Weblogs: Web Accessibility
Questioning WCAG2
Thursday, February 08, 2007Web accessibility expert Joe Clark calls for WCAG 2.0 to be scrapped, and offers the alternative of making corrections to WCAG 1.0 - since its serving the web community well.
I'm a little torn on this issue. WCAG2 shows no signs of emerging from the W3C any time soon, and my fear is that it won't be directly useful to web developers immediately without intermediary documentation centred around the choice of baseline.
Baselines
WCAG 2 does do a number of things right - the approach of baselines allows sites to use newer technologies to offer a better experience to visitors with disabilities. We're clearly moving away from the dogmatic if it ain't HTML it ain't accessible
stance, through to a practical application of accessibility with current technologies that are already out there in the real world.
Perceivable, Operable, Navigable and Robustness
I'm reluctant to just dump WCAG 2.0 in its entirety - there must be pieces that are salvageable. The principles of Perceivable, Operable, Navigable and Robustness offer an elegant description of what it is to be accessible, and provide a neat framework for assessing potential accessibility barriers.
Technology independent
WCAG 2 tries to tackle the issue of accessibility from a technology neutral perspective. That's why the documents look like an abstract mathematics paper - its devoid of the very tools we use in our everyday development. Theoretically, it may be a logical approach, but its practical usage is very limited.

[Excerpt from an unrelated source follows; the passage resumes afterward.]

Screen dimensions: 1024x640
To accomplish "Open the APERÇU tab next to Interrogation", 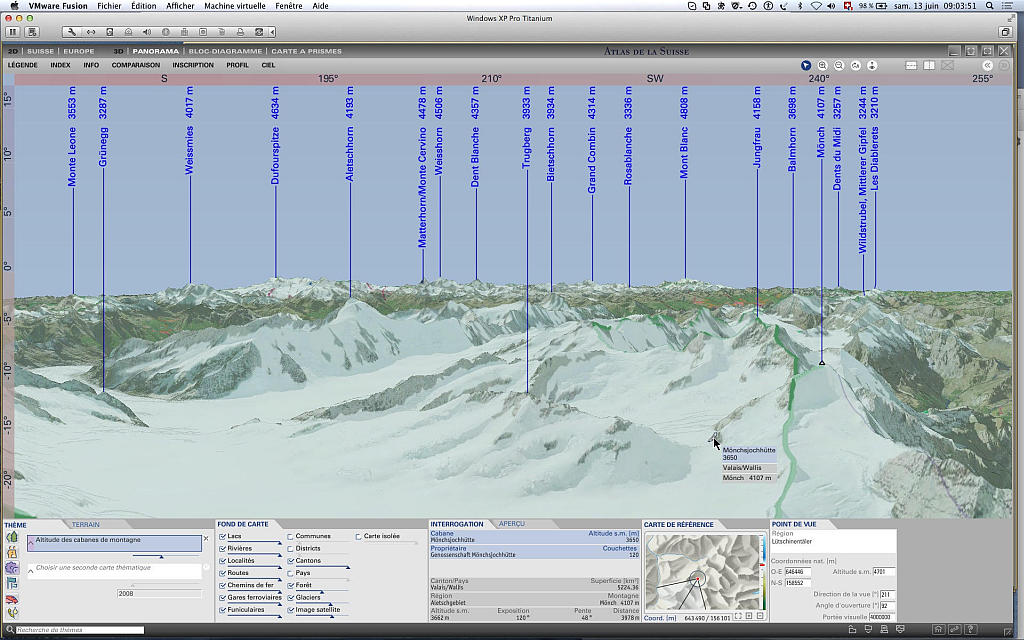I will click(511, 524).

The Techniques document has been scaled back to just HTML Techniques. When I first joined the Working Group, we had PDF Techniques and Dom Scripting Techniques documents on the agenda. That's quickly fallen away - largely owing to the amount of work required. And that I feel, is a critical mistake, and one that largely guarantees that WCAG 2 will take a long time before its in a usable state - if that is at all possible.
WCAG 2 not a practical document
I feel that once WCAG 2.0 is published as a recommendation, groups of people will need to take this document and use it to write another document that covers the technology choices they have selected. WCAG 2.0 alone cannot fill the role that WCAG 1.0 fills for a baseline of requiring only HTML.
Falling back to WCAG 1
Repairing WCAG 1.0 does make sense - web development techniques and understanding have improved, and WCAG 1.0 needs to recognise these steps forward.

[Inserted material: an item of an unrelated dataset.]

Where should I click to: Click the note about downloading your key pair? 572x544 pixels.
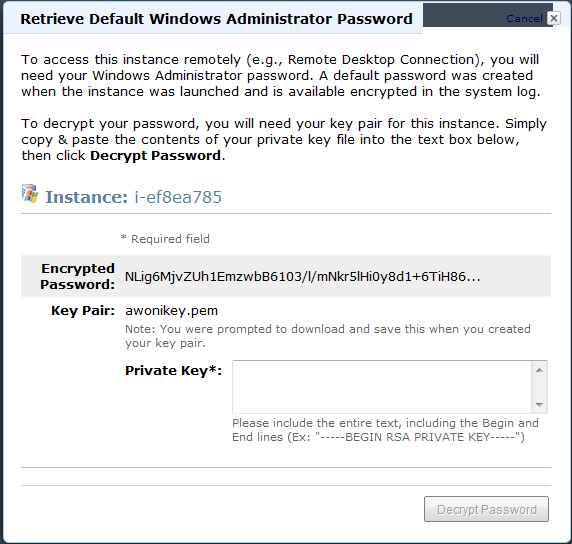coord(328,336)
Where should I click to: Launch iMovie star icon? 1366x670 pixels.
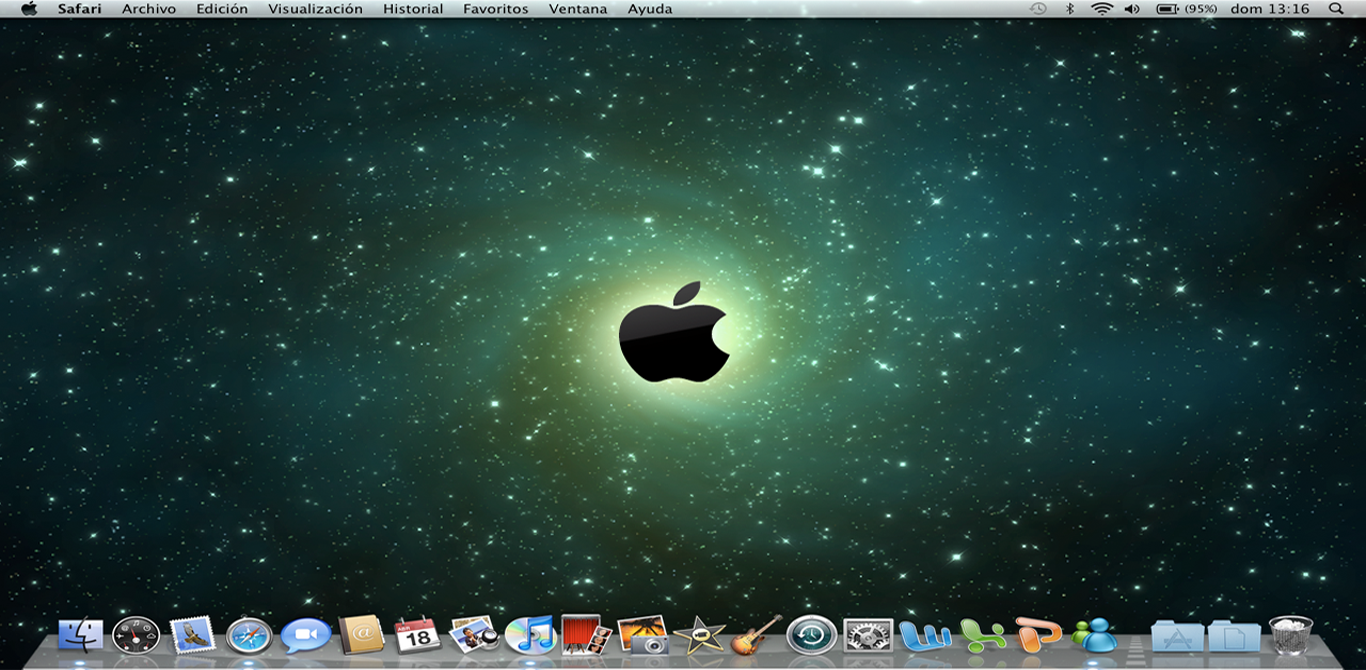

My main concern about restarting WCAG 1 is that that recommendation is based around one baseline (of HTML only). Many checkpoints centre around enforcing this limitation (checkpoints that effectively ban any non-W3C technology for instance). Obviously, these checkpoints need to be re-evaluated (in the light of improvements to, and assistive technology support of, Dom Scripting and Flash).
The practical limit
What web developers need is a document that replaces WCAG 1. A set of guidelines that takes into account the significant improvements in web technologies since WCAG 1 was first published. I think WCAG 2, by itself, will fail to deliver that replacement.
I can't see myself using, or recommending, WCAG 2.0 until its complemented with guidelines about making Flash accessible, making Dom Scripting accessible. I feel I'm left to my own devices on these technologies with WCAG 2. Since we are already left to our own devices now, how is a War and Peace sized abstract recommendation going to improve things?